■ Latihan Singkat
Jawab pertanyaan berikut dari teks tentang manajemen PRA di bawah.
(a) Apa tiga aspek yang perlu diperhatikan dalam manajemen PRA?
(b) Siapa yang sebaiknya mendampingi sewaktu pengamatan?
(c) Apa yang dibuat sebagai hasil akhir dari pemetaan?

■ Dokumen
+ + + + +

Dalam manajemen PRA perlu
diperhatikan 3 aspek yaitu persiapan, pelaksanaan PRA, dan tindaklanjut. Persiapan
terdiri dari pelatihan, penyusunan Tim PRA, pendefinisisan tujuan PRA,
pembuatan Desain kegiatan PRA dan kunjungan Awal.
Setelah persiapan selesai
selanjutnya proses pelaksanaan dengan penjelasan maksud, tujuan, dan proses PRA,
diskusi penggalian informasi, pendokumentasian hasil diskusi, presentasi hasil
diskusi dan perumusan rencana aksi. Rencana aksi yang telah dirumuskan
ditindaklanjut dengan perincian rencana aksi, pelaksanaan secara partisipatif.
Beberapa teknik dalam pelaksanaan
PRA sebagai berikut:
1)
Pemetaan
Maksud dari pemetaan adalah menggambarkan
keadaan desa/keluarahan secara ruang (spatial) . dalam pembuatan peta tidak
harus dengan skala yang tepat, memberikan gambaran lokasi penting (masalah
& potensi), dan dibuat secara partisipatif. Gambarkan area-area yang penting
secara ekonomi, sosial dan budaya (Sawah, kebun, pemukiman, padang gembala, jalan,
sungai, pesisir, tempat wisata dsb). Gambarkan bangunan/ tempat yang berperan
penting bagi kehidupan masyarakat (Mesjid, sekolah, posyandu, Gedung Serbaguna,
Balai Desa, pasar dsb). Gambarkan komoditi utama bagi kehidupan masyarakat
desa. Gambarkan hal-hal yang dianggap penting/strategis lainnya oleh masyarakat. Sewaktu pengamatan sebaiknya
didampingi oleh orang desa yang menguasai medan. Hasil akhir dari pemetaan dibuat
matriks masalah, potensi dan alternatif terkait hasil pemetaan potensi.
2)

+ + + + +

■ Cuplikan Data
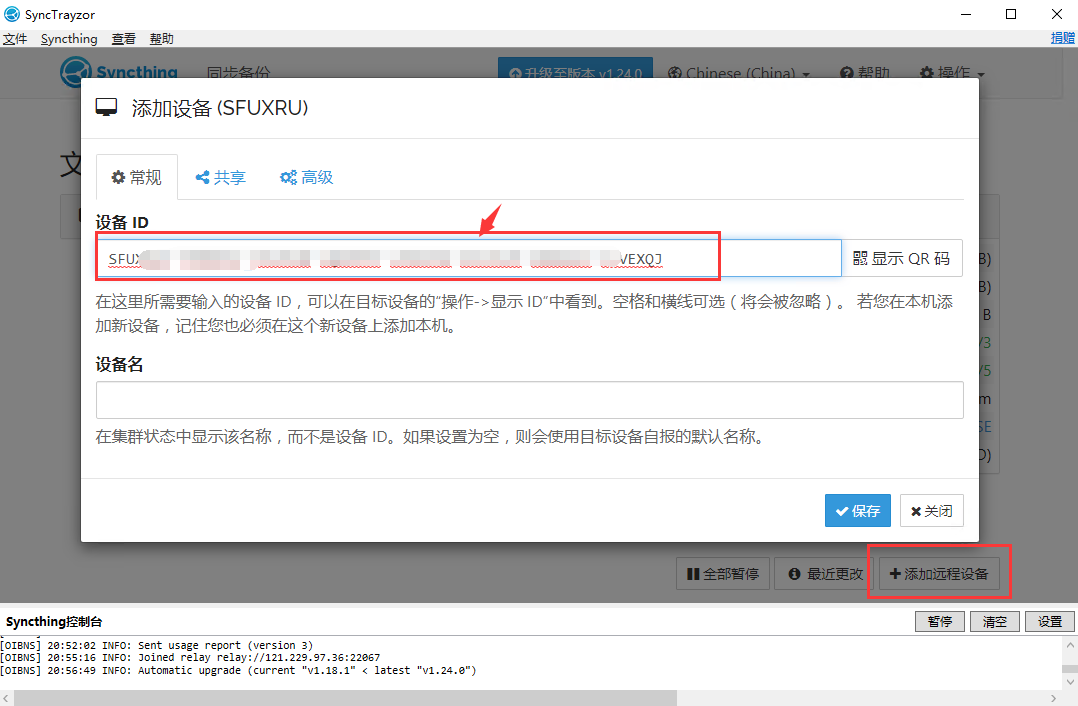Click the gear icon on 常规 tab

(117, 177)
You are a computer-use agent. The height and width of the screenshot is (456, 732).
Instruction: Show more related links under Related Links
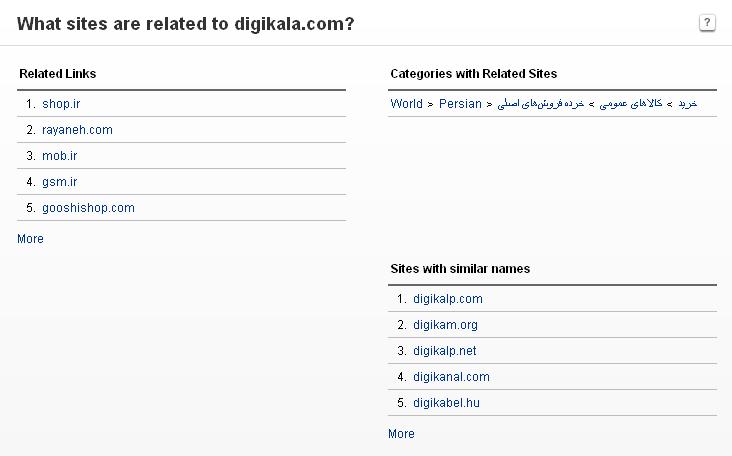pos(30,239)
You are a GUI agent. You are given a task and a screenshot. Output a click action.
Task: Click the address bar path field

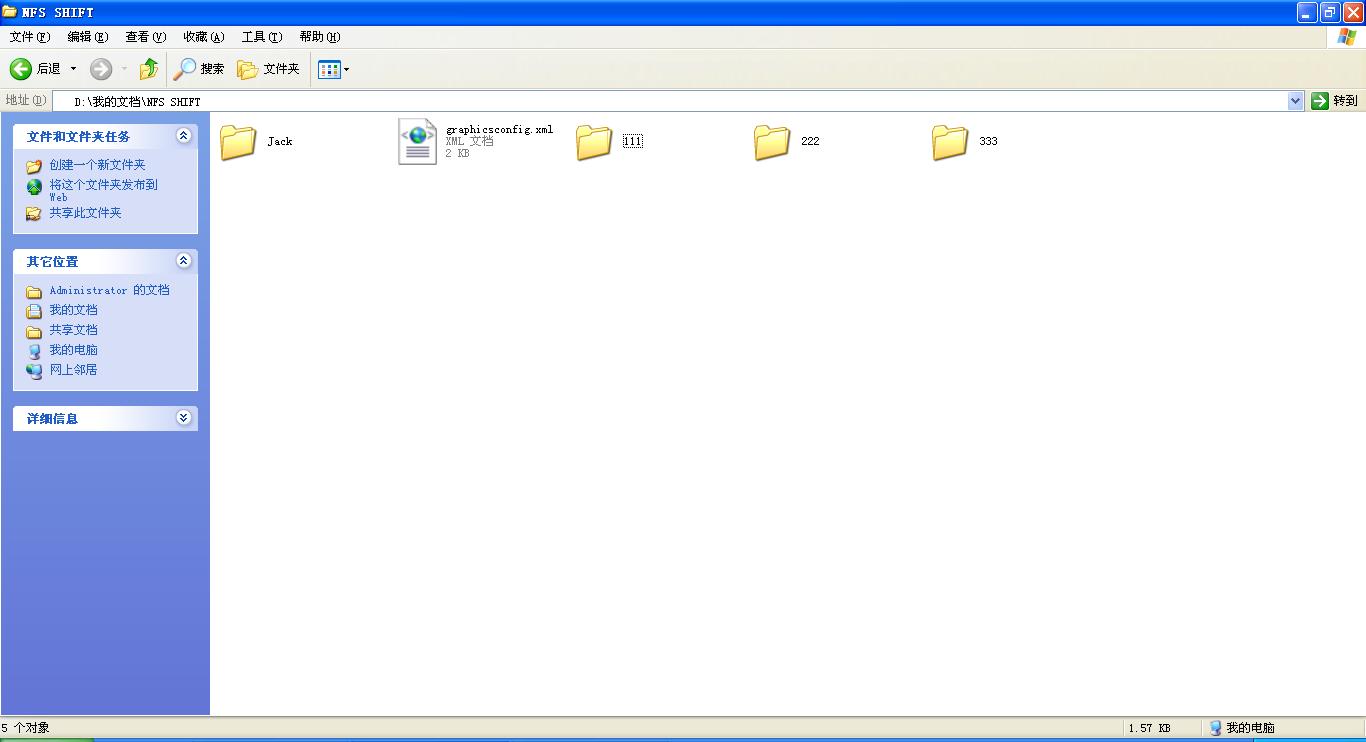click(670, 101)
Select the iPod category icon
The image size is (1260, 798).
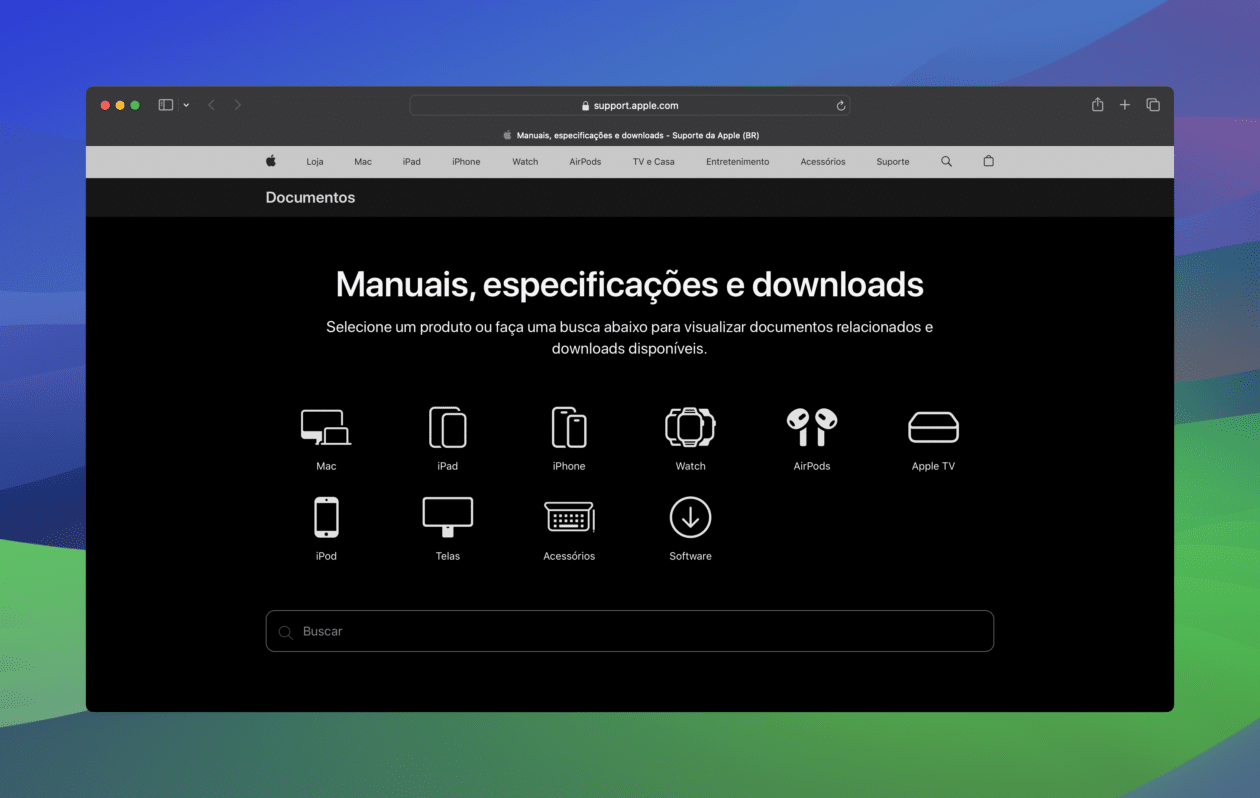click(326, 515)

+ + + + +

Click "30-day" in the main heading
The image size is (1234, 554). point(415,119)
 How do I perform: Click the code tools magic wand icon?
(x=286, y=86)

+ + + + +

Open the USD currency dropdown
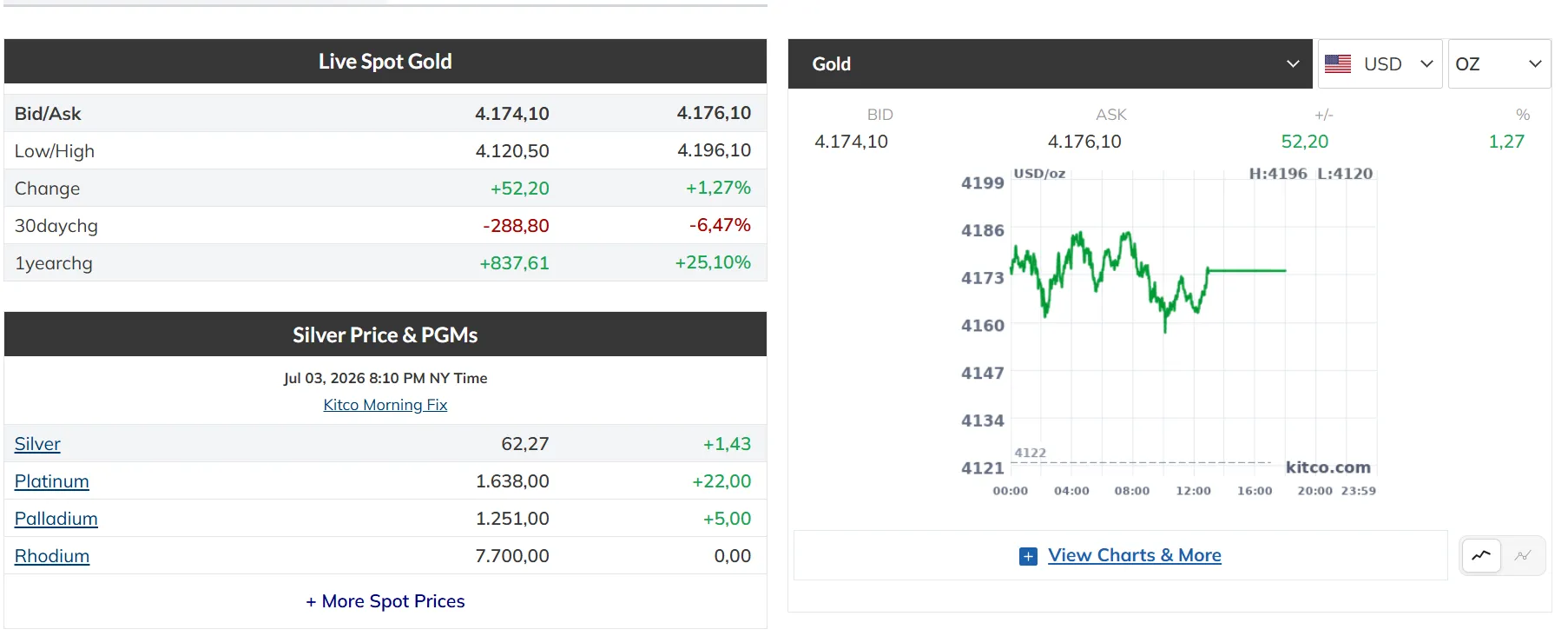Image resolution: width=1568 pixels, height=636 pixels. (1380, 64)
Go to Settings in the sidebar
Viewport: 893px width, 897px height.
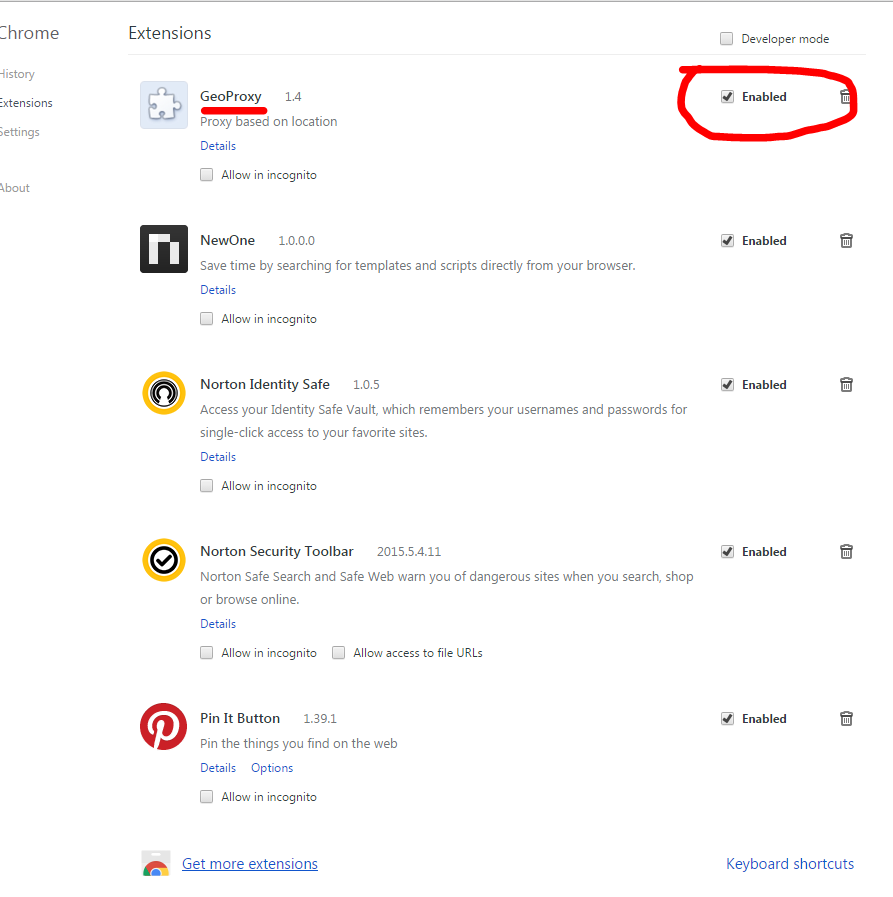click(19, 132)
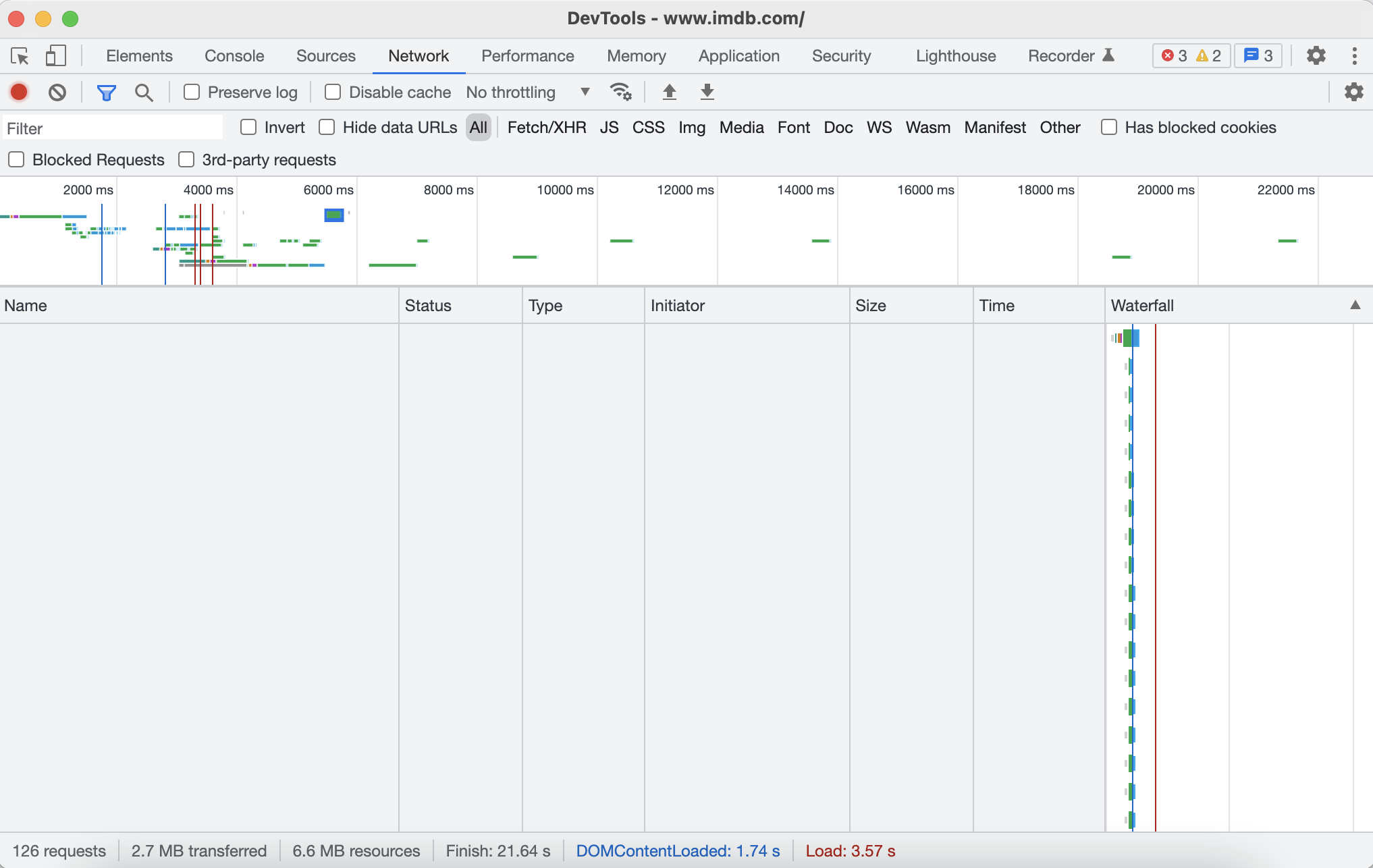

+ + + + +

■ Hasil Latihan
(a) Persiapan, pelaksanaan PRA, dan tindak lanjut.
(b) Orang desa yang menguasai medan.
(c) Matriks masalah, potensi, dan alternatif terkait hasil pemetaan potensi.